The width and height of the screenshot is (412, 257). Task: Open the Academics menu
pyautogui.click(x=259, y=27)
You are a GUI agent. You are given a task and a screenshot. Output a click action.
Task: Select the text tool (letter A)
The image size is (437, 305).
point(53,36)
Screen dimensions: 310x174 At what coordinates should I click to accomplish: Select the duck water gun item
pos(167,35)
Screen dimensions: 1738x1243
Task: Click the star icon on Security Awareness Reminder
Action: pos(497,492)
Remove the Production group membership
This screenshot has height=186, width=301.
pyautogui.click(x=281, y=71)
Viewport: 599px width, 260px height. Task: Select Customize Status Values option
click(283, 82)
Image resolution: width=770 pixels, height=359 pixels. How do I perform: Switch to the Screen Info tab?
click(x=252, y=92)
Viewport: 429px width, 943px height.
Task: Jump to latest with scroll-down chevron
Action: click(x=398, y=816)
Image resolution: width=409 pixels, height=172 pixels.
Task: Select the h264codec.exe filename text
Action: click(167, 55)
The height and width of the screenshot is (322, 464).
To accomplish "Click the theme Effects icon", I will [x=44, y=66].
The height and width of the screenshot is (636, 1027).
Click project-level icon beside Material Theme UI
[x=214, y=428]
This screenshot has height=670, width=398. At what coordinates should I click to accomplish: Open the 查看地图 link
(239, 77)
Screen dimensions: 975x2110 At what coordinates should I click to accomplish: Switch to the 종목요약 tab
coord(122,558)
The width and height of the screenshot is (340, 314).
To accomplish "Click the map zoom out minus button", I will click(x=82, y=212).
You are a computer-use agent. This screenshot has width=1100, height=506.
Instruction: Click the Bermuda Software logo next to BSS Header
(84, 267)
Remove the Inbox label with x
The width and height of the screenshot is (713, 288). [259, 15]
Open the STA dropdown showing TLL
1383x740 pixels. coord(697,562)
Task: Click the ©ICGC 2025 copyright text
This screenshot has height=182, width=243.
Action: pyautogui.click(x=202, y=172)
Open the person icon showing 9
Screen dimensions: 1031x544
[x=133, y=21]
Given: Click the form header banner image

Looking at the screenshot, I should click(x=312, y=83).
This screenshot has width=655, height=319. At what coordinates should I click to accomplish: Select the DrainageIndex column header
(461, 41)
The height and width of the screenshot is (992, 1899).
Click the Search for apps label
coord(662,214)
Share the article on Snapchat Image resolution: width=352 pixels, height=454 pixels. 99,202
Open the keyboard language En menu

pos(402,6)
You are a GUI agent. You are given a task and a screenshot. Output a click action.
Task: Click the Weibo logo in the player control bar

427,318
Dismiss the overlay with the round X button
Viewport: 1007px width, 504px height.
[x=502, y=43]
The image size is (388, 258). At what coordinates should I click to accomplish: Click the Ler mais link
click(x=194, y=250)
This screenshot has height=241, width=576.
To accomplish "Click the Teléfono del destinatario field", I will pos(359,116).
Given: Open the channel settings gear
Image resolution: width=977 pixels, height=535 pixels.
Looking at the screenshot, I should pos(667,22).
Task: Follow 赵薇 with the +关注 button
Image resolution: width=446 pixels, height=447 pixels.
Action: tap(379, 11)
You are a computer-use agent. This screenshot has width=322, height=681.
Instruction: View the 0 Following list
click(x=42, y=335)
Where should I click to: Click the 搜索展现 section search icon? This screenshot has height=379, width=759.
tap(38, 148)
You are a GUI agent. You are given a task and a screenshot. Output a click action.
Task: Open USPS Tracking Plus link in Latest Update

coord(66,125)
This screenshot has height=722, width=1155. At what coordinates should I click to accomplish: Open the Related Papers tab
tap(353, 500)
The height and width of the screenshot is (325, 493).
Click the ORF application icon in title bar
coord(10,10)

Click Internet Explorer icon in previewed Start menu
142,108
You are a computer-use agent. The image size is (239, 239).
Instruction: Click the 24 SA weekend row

(The problem):
Repeat each record exactly. Omit nothing.

(Written response):
The width and height of the screenshot is (412, 257). Task: Open the Academics menu
pyautogui.click(x=259, y=27)
You are a GUI agent. You are given a task and a screenshot. Output a click action.
Task: Select the text tool (letter A)
The image size is (437, 305).
point(53,36)
Screen dimensions: 310x174 At what coordinates should I click to accomplish: Select the duck water gun item
pos(167,35)
Screen dimensions: 1738x1243
Task: Click the star icon on Security Awareness Reminder
Action: pos(497,492)
Remove the Production group membership
This screenshot has height=186, width=301.
pyautogui.click(x=281, y=71)
Viewport: 599px width, 260px height. Task: Select Customize Status Values option
click(283, 82)
Image resolution: width=770 pixels, height=359 pixels. How do I perform: Switch to the Screen Info tab?
click(x=252, y=92)
Viewport: 429px width, 943px height.
Task: Jump to latest with scroll-down chevron
Action: click(x=398, y=816)
Image resolution: width=409 pixels, height=172 pixels.
Task: Select the h264codec.exe filename text
Action: click(167, 55)
The height and width of the screenshot is (322, 464).
To accomplish "Click the theme Effects icon", I will [x=44, y=66].
The height and width of the screenshot is (636, 1027).
Click project-level icon beside Material Theme UI
[x=214, y=428]
This screenshot has height=670, width=398. At what coordinates should I click to accomplish: Open the 查看地图 link
(239, 77)
Screen dimensions: 975x2110 At what coordinates should I click to accomplish: Switch to the 종목요약 tab
coord(122,558)
The width and height of the screenshot is (340, 314).
To accomplish "Click the map zoom out minus button", I will click(x=82, y=212).
You are a computer-use agent. This screenshot has width=1100, height=506.
Instruction: Click the Bermuda Software logo next to BSS Header
(84, 267)
Remove the Inbox label with x
The width and height of the screenshot is (713, 288). [259, 15]
Open the STA dropdown showing TLL
1383x740 pixels. coord(697,562)
Task: Click the ©ICGC 2025 copyright text
This screenshot has height=182, width=243.
Action: pyautogui.click(x=202, y=172)
Open the person icon showing 9
Screen dimensions: 1031x544
[x=133, y=21]
Given: Click the form header banner image

Looking at the screenshot, I should click(x=312, y=83).
This screenshot has width=655, height=319. At what coordinates should I click to accomplish: Select the DrainageIndex column header
(461, 41)
The height and width of the screenshot is (992, 1899).
Click the Search for apps label
coord(662,214)
Share the article on Snapchat Image resolution: width=352 pixels, height=454 pixels. 99,202
Open the keyboard language En menu

pos(402,6)
You are a GUI agent. You are given a task and a screenshot. Output a click action.
Task: Click the Weibo logo in the player control bar

427,318
Dismiss the overlay with the round X button
Viewport: 1007px width, 504px height.
[x=502, y=43]
The image size is (388, 258). At what coordinates should I click to accomplish: Click the Ler mais link
click(x=194, y=250)
This screenshot has height=241, width=576.
To accomplish "Click the Teléfono del destinatario field", I will pos(359,116).
Given: Open the channel settings gear
Image resolution: width=977 pixels, height=535 pixels.
Looking at the screenshot, I should pos(667,22).
Task: Follow 赵薇 with the +关注 button
Image resolution: width=446 pixels, height=447 pixels.
Action: tap(379, 11)
You are a computer-use agent. This screenshot has width=322, height=681.
Instruction: View the 0 Following list
click(x=42, y=335)
Where should I click to: Click the 搜索展现 section search icon? This screenshot has height=379, width=759.
tap(38, 148)
You are a GUI agent. You are given a task and a screenshot. Output a click action.
Task: Open USPS Tracking Plus link in Latest Update

coord(66,125)
This screenshot has height=722, width=1155. At what coordinates should I click to accomplish: Open the Related Papers tab
tap(353, 500)
The height and width of the screenshot is (325, 493).
Click the ORF application icon in title bar
coord(10,10)

Click Internet Explorer icon in previewed Start menu
142,108
You are a computer-use agent. The image size is (239, 239).
Instruction: Click the 24 SA weekend row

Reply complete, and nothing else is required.